The current established clinical criteria can-not eliminate the risk of over- and under- estimation of cancer. A stringent selection criteria excludes a considerable number of patients who are willing to be managed by AS, even those having potentially insignificant cancer, and therefore, well-balanced criteria between sensitivity and specificity are required for patients. The implication of increasing the index tumor volume threshold to 1.3 mL is that we should miss small-volume cancer and set the AS protocols to be more expanded. In the recent report of head-to-head comparison of contemporary AS protocols, Iremashvili et al. revealed that the PRIAS and University of Miami criteria demonstrated the best balance between sensitivity and specificity for insignificant prostate cancer among the existing AS protocols, and the contemporary Epstein criteria demonstrated high specificity but low sensitivity for all end points[32].

Nevertheless, clinically significant cancer might not always progress, and some cases might remain indolent for a substantial duration of time. A validation of AS protocol should not be a surrogate endpoint, such as the analysis of the pathologic results of prostatectomy specimens, but should be a long-term outcome of a prospective cohort. According to the review of AS in the large prospective series, approximately one-third of patients were treated after a median surveillance of about 2.5 years because of histologic reclassification on biopsy or a PSA doubling time of less than 3 years, while some cases were treated with no evidence of progression[33]. The short- to mid-term estimated treatment-free survivals were reported as 62 to 72% at 5 years and at 43 to 62% at 10 years[34, 35]. These data characterize AS as a strategy for deferring treatment and justify it as an optimal choice for patients with low-risk PCa that can accept the confirmatory biopsy within 1 to 2 years and the slight increased risk of late metastasis.
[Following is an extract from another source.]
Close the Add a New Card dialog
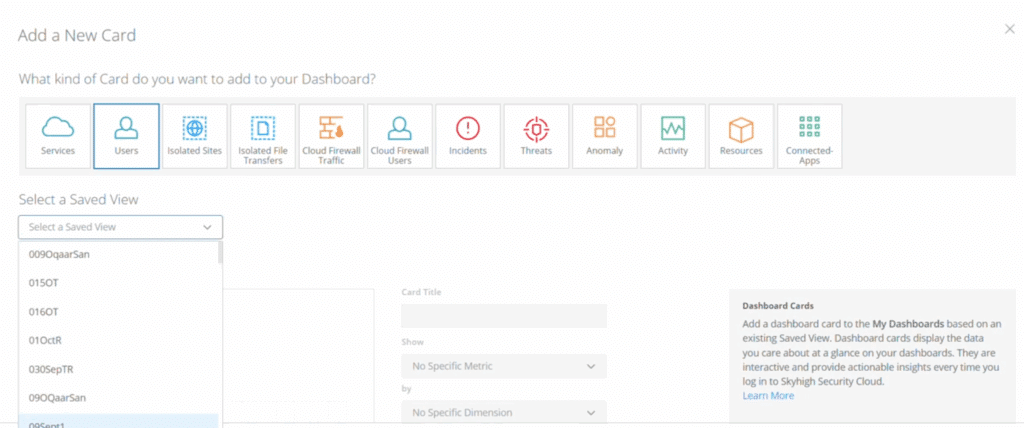 tap(1009, 30)
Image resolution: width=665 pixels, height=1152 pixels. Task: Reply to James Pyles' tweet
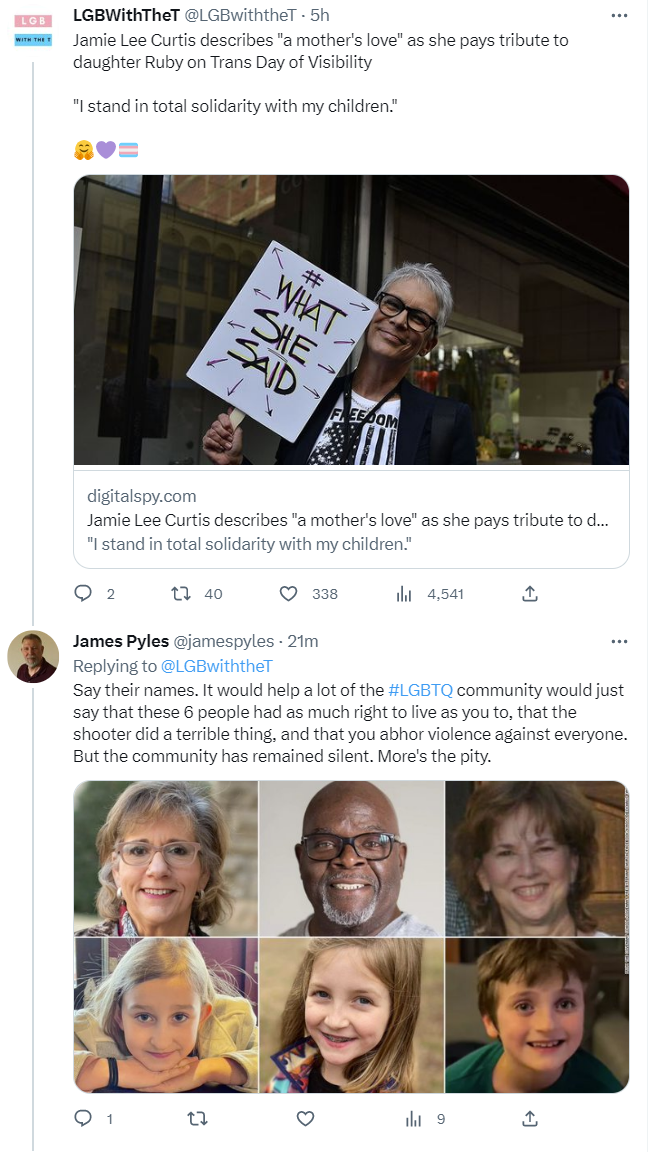(83, 1118)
To develop a model to discriminate clinically indolent from aggressive disease efficiently, advances in biochemical markers replacing PSA or PSA derivatives such as prostate cancer antigen 3 or transmembrane protease serine 2 will be required in addition to the existing factors[36]. In addition, a more detailed analysis of multiparametric MRI, including number of lesions, lesion suspicion, and lesion density (calculated as total lesion volume/prostate volume)[37], and image-guided targeted biopsy should play a positive role[38]. The current study has some limitations; there is no control population outside of Japan other than the published literature. It is a retrospective study based on a relatively small Japanese population, and the pathologic examination was performed at 2 institutions. The median follow-up time was also relatively short to determine oncological outcomes. Thus, the results may not apply to the Western population. Nonetheless, it is valuable to give insight into ethnic differences, and these data provide useful information that could help predict insignificant cancer in Japanese or Asian patients with favorable features on needle biopsy. The findings of this study should be validated in a larger, independent dataset.

Conclusions

The favorable features of biopsy often are followed by adverse pathologic findings on prostatectomy specimens despite fulfilling the established criteria. Large prostate volume and short tumor length on biopsy remained as independent predictors for classical and redefined insignificant prostate cancer in Japanese patients with favorable pathologic features on needle biopsy. The clinical criteria for risk assessment before definitive therapy or AS should incorporate these factors to minimize under-estimation of cancer in Japanese patients with low-risk PCa.